離職理由としては、まず「賃金や労働条件に対する不満」や「職場の雰囲気や人間関係」、そして「仕事内容が合わない」が身体障害者と精神障害者ともに上位に挙げられていました。障害者ではない勤労者にも観られる、最多の理由で、障害者雇用でも同じ状況だということです。

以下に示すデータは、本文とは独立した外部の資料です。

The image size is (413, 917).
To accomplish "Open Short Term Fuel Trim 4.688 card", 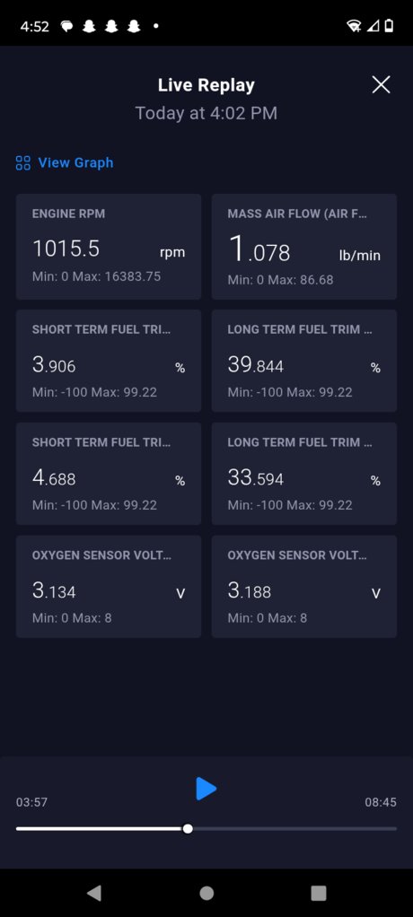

一方、身体障害者特有の離職理由としては、「会社の配慮が不十分」や「障害が悪化したため働けなくなった」、あるいは「通勤が困難になった」などが挙げられています。また、精神障害者からは「作業や能率面で適応できなかった」や「疲れやすく体力・意欲が続かなかった」、さらには「症状が悪化または再発した」などの理由が挙がっています。(2013年のデータ)
これらの障害者に特有の離職理由を考慮すると、雇用する障害者とのコミュニケーションを通して各人にふさわしい「合理的配慮」を個別に、しかも具体的に実施することが、障害者の職場定着にとっては不可欠だと考えられます。
次回の記事では、上に挙げられている離職理由を踏まえて、定着率を上げるためのキーポイントを考えていきたいと思います。